Supplied records START

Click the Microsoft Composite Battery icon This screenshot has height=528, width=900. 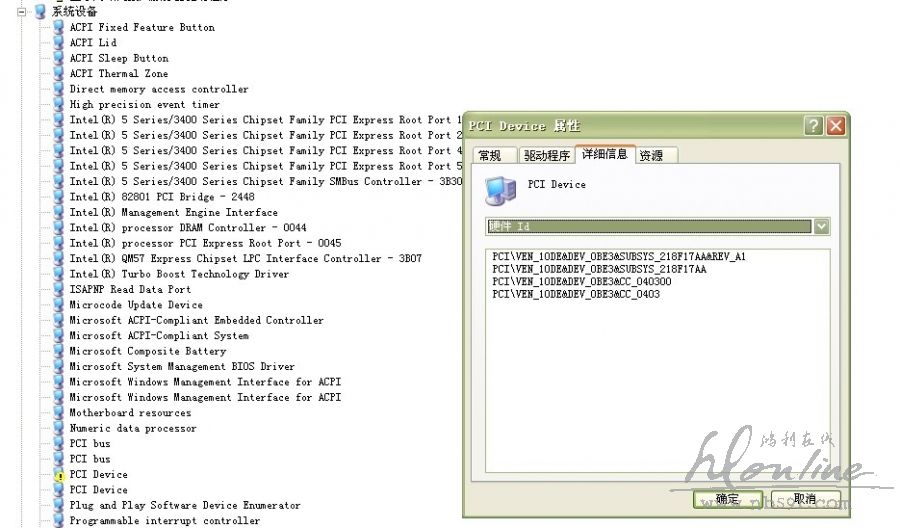(59, 351)
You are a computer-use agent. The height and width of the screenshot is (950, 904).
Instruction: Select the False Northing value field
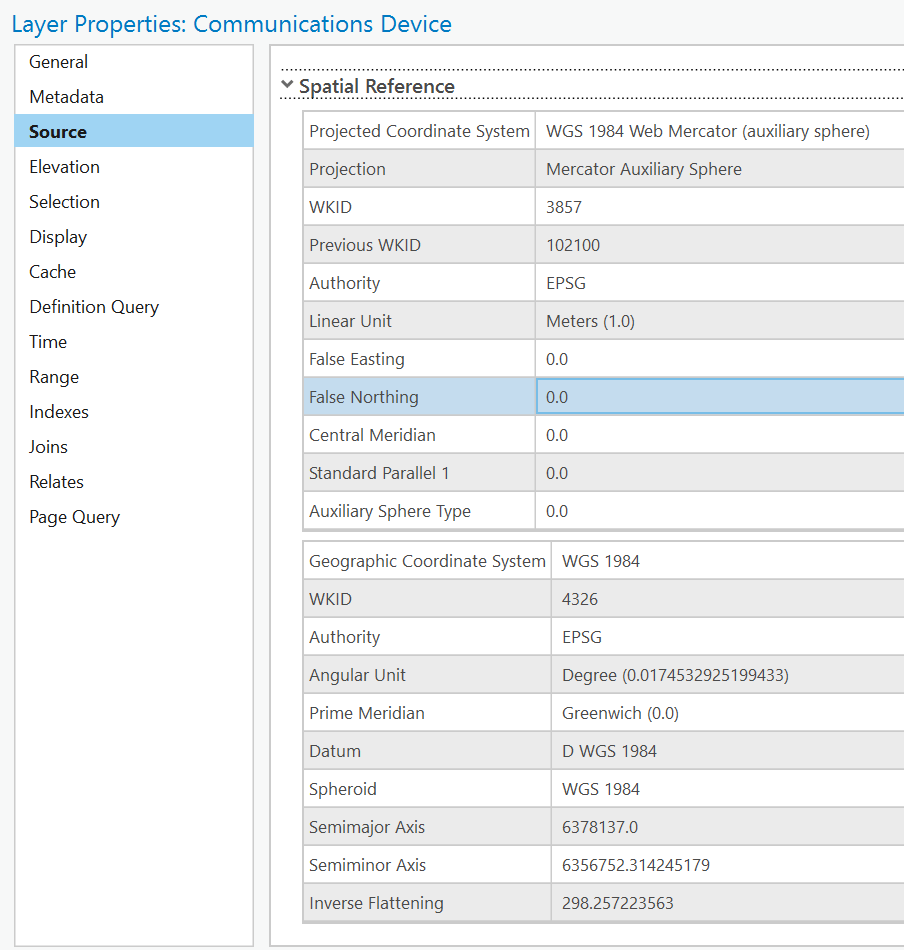[700, 396]
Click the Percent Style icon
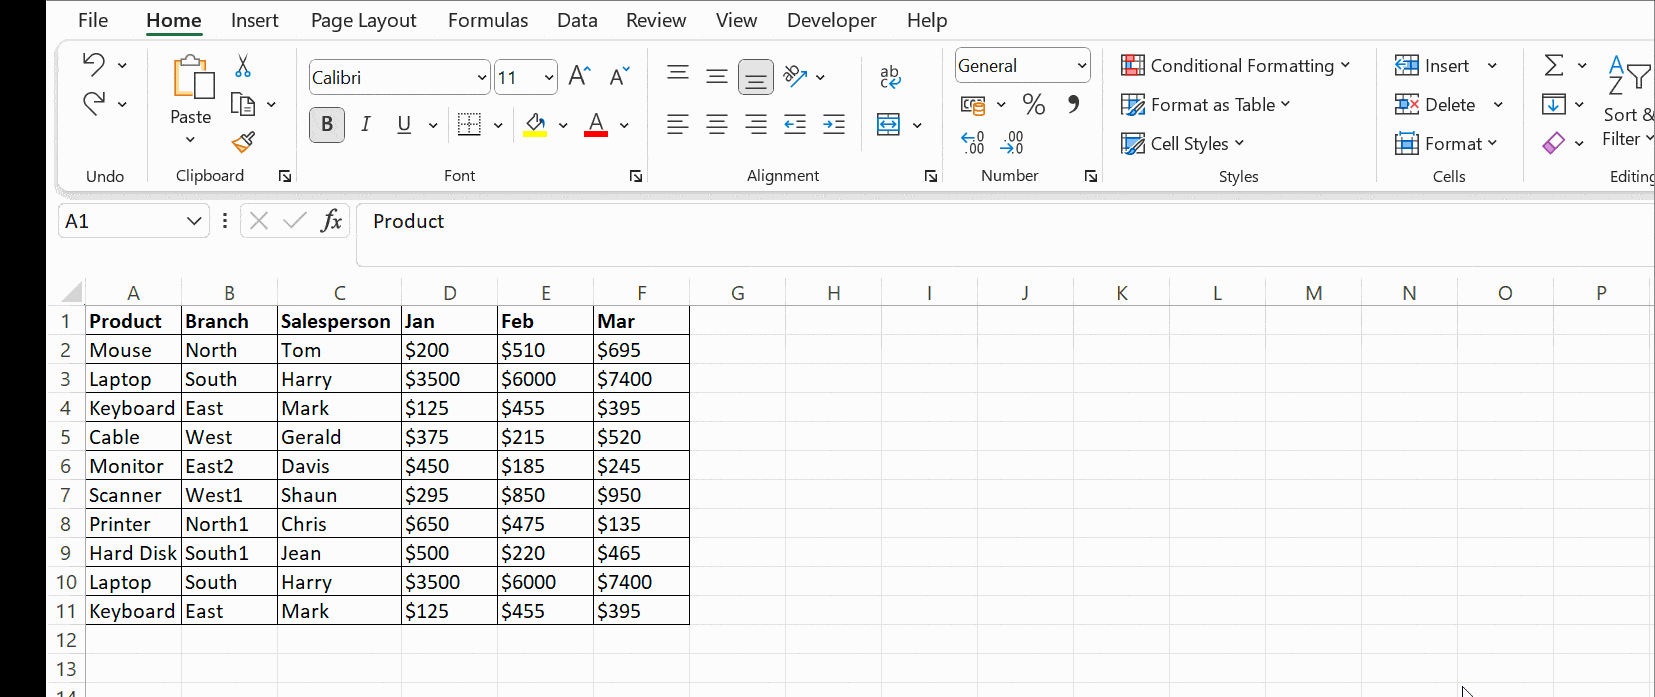 [x=1033, y=104]
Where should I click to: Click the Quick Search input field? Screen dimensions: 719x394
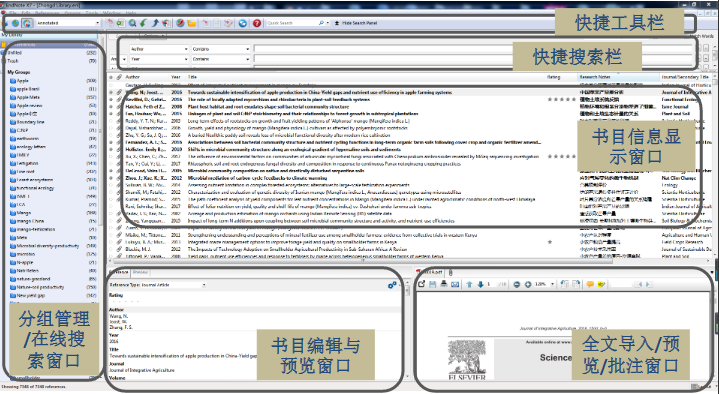tap(292, 23)
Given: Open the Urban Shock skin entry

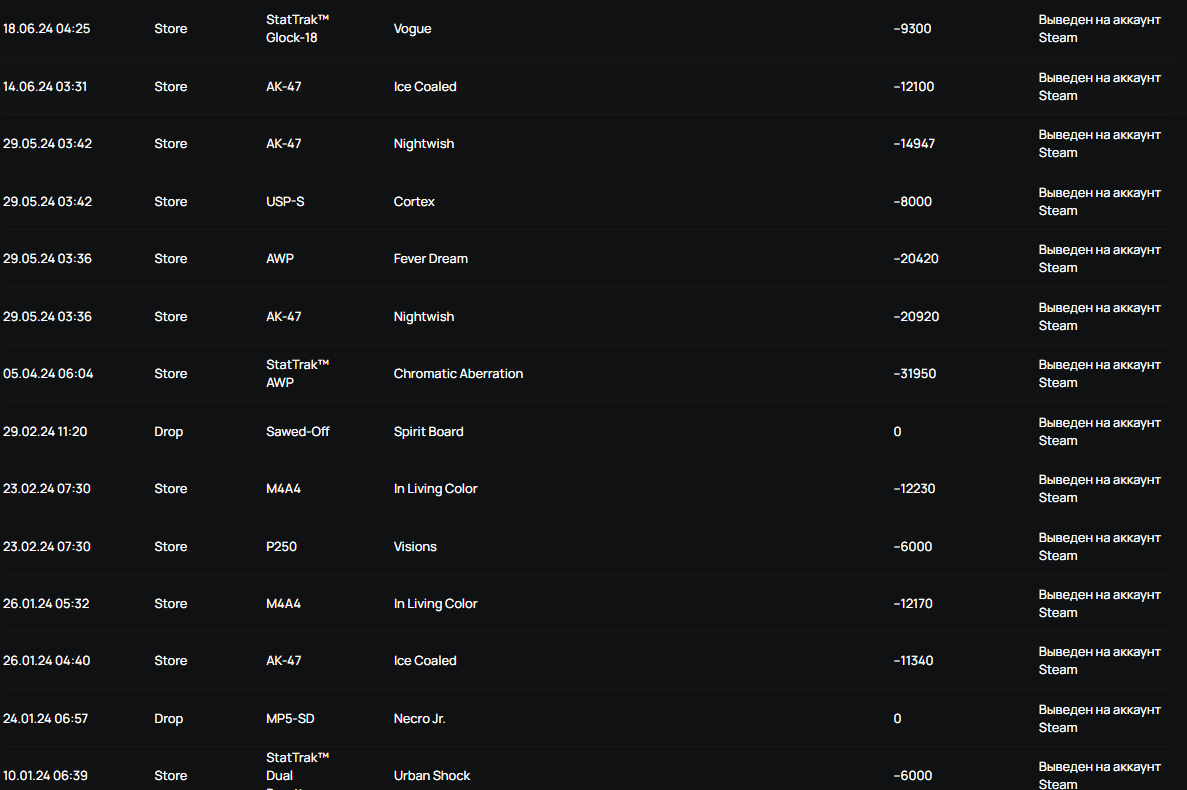Looking at the screenshot, I should (x=431, y=776).
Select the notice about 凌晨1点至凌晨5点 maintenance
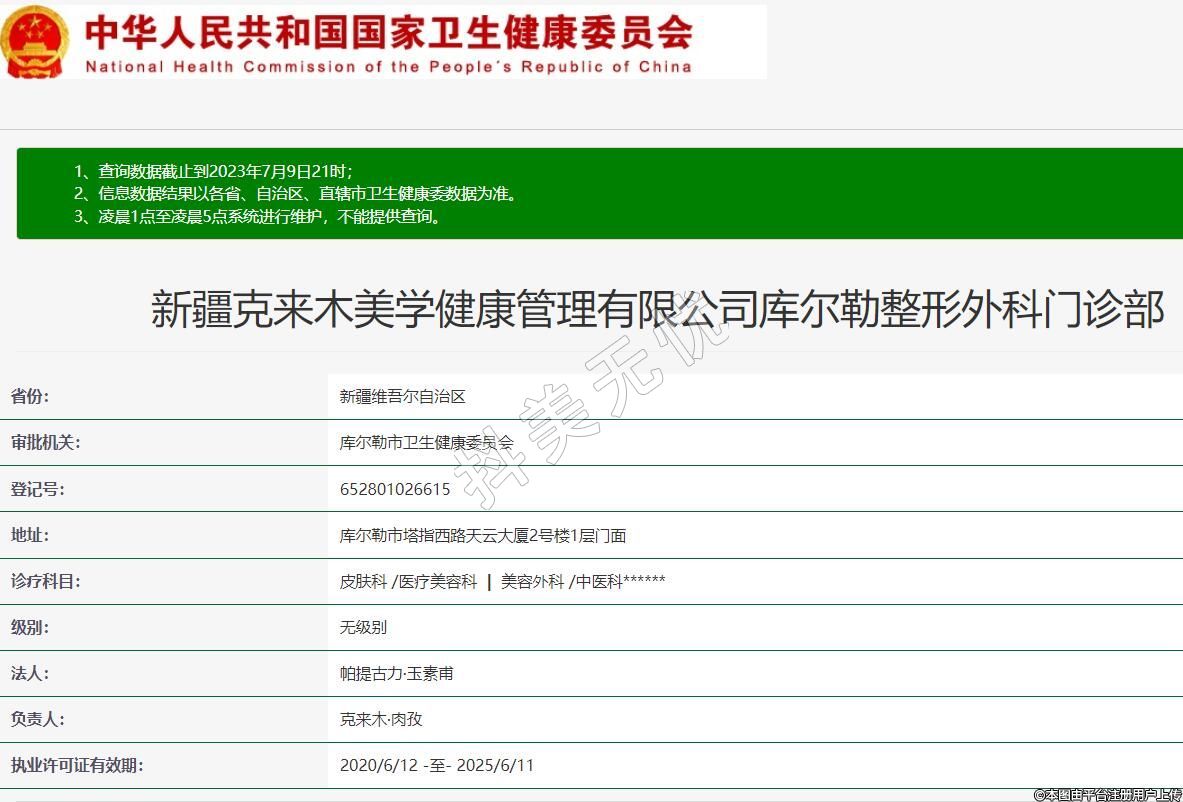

Supplied records END

What to work on: Starting where a line contains "You are a computer-use" and finishing at the last line above, set down every line exactly as it reads, with no pictures.

Final answer:
You are a computer-use agent. The height and width of the screenshot is (950, 904).
Instruction: Select the False Northing value field
[700, 396]
Click the Percent Style icon
 [x=1033, y=104]
Where should I click to: Click the Quick Search input field? Screen dimensions: 719x394
tap(292, 23)
Given: Open the Urban Shock skin entry

Looking at the screenshot, I should (x=431, y=776).
Select the notice about 凌晨1点至凌晨5点 maintenance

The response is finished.